For decades, our client, a top-5 global CPG company, had relied on manual promotion strategies that hadn’t evolved since the 90s. Every quarter, their team would set blanket discount levels (20% off all chocolate singles in Q4), allocate display budgets based on last year’s performance, and, most devastatingly, hope for the best.

By the time I started working with them, this approach was bleeding money. An internal audit revealed:

30% of promotions were losing money
$2.3M annually wasted on ineffective discounts
12% stockout rates during peak promotions

The breaking point came when our analysis revealed two stores, just 10 miles apart:

Urban flagship location: 20% discounts drove 34% sales lifts
Suburban grocery outlet: Same discounts yielded just 8% growth while eroding margins

They weren’t just leaving money on he table, they were actively burning it.

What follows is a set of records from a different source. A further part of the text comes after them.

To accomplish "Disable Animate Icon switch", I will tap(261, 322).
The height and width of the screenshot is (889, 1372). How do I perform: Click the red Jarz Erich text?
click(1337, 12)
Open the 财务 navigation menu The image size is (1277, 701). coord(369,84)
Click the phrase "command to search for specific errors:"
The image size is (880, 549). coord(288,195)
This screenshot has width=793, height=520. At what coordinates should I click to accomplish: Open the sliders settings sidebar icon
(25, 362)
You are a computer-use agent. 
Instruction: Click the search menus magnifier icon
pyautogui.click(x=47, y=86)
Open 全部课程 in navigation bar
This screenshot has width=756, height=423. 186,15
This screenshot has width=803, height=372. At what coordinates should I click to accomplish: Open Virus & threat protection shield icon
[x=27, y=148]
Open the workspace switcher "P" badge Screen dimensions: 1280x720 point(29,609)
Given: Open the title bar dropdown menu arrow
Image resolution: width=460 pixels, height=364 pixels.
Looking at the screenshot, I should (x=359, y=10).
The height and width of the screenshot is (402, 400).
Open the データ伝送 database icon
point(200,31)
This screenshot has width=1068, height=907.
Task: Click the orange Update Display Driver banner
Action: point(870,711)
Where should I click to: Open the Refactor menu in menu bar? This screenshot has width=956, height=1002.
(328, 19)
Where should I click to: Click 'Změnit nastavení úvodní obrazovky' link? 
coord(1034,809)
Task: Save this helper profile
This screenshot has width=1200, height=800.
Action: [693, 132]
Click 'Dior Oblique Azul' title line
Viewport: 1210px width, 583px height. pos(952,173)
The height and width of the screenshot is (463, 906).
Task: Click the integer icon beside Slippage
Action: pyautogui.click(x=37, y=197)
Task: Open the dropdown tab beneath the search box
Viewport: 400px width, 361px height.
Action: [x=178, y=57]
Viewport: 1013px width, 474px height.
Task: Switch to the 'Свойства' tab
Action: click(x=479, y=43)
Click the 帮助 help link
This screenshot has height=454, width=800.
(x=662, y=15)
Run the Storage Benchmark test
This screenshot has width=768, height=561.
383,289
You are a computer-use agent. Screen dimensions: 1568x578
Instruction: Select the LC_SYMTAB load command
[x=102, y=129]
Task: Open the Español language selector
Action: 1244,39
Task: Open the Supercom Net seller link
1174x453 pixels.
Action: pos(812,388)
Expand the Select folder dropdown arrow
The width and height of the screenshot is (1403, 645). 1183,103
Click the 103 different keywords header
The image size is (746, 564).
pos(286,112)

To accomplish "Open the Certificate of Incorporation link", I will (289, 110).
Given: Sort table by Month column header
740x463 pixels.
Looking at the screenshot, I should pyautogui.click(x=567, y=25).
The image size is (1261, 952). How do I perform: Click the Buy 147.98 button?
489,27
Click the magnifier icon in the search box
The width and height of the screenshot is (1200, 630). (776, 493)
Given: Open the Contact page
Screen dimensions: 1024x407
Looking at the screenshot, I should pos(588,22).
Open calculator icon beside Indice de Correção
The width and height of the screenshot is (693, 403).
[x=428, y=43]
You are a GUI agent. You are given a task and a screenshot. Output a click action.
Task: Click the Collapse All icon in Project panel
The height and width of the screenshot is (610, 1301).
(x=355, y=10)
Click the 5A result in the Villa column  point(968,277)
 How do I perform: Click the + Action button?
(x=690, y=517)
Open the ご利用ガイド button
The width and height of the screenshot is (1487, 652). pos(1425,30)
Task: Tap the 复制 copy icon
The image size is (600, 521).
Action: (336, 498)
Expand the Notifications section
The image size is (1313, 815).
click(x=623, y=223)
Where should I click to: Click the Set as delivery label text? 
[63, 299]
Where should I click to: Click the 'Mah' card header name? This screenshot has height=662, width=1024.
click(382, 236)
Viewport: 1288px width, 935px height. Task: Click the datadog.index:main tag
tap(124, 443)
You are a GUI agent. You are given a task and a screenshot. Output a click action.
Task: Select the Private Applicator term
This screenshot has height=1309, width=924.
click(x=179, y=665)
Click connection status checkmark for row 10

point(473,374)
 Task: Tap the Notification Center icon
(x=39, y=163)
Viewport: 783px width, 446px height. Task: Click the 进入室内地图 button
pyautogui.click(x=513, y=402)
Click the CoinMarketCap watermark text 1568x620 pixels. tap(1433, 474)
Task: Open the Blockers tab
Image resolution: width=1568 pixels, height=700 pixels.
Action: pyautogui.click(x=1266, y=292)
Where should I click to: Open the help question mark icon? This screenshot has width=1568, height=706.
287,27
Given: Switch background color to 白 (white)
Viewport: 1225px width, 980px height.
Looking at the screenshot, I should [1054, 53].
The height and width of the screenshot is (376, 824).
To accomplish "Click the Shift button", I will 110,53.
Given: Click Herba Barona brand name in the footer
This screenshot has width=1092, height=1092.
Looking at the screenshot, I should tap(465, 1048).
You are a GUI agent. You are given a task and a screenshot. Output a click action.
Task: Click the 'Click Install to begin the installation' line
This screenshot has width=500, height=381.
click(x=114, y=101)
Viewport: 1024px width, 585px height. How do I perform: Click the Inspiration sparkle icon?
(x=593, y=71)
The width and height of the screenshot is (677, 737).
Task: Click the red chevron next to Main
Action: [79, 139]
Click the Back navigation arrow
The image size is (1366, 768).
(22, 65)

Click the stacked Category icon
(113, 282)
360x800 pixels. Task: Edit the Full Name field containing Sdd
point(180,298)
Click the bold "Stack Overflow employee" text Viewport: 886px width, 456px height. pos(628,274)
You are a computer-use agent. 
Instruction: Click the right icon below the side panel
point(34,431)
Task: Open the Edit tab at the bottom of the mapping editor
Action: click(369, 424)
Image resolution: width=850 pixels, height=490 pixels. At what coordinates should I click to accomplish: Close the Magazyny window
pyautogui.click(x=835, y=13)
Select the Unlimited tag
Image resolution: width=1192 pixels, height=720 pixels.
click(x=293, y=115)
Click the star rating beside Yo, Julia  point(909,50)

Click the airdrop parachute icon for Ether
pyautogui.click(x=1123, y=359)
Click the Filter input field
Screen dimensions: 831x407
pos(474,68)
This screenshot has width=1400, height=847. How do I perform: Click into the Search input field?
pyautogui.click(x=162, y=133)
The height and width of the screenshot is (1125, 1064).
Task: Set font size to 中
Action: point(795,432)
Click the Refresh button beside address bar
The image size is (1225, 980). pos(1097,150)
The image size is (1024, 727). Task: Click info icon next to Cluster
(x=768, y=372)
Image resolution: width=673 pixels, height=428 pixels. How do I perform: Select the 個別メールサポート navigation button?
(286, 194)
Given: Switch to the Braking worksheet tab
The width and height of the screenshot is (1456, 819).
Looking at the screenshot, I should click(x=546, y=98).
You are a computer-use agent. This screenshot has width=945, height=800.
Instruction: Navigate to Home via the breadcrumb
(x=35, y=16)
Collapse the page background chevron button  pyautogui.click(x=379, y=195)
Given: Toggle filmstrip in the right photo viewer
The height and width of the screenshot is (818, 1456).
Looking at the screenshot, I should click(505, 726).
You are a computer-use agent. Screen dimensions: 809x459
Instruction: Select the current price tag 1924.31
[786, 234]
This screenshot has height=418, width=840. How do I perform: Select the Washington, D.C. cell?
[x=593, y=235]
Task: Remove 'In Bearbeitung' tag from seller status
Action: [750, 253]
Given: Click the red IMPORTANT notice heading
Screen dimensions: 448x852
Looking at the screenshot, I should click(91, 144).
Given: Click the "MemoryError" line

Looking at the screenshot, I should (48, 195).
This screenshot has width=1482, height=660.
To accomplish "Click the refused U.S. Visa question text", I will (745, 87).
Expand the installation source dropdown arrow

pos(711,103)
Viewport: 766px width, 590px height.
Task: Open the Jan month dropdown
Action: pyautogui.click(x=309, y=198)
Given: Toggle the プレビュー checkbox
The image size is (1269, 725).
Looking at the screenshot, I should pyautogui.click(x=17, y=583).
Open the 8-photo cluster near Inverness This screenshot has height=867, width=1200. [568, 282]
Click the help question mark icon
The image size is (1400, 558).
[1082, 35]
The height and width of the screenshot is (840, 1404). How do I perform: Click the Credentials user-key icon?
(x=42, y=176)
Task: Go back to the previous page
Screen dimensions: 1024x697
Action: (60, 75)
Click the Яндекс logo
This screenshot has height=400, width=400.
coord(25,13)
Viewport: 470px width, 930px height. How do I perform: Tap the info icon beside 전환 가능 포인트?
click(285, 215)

After the initial data gathering phase, we found their traditional methods were failing not only because of the one-size-fits-all approach, but also because their data systems were heavily siloed.

Most existing solutions, such as regression-based pricing tools, have failed because the models assumed static price sensitivity across different regions, couldn’t adapt to competitor moves in real-time, and ignored inventory constraints until stockouts occurred.

The data from POS transactions was owned by the Sales team (with a latency period of 48 hours), inventory levels were managed by the Supply Chain (updated only weekly), and competitor prices were provided by a third-party team every 72 hours.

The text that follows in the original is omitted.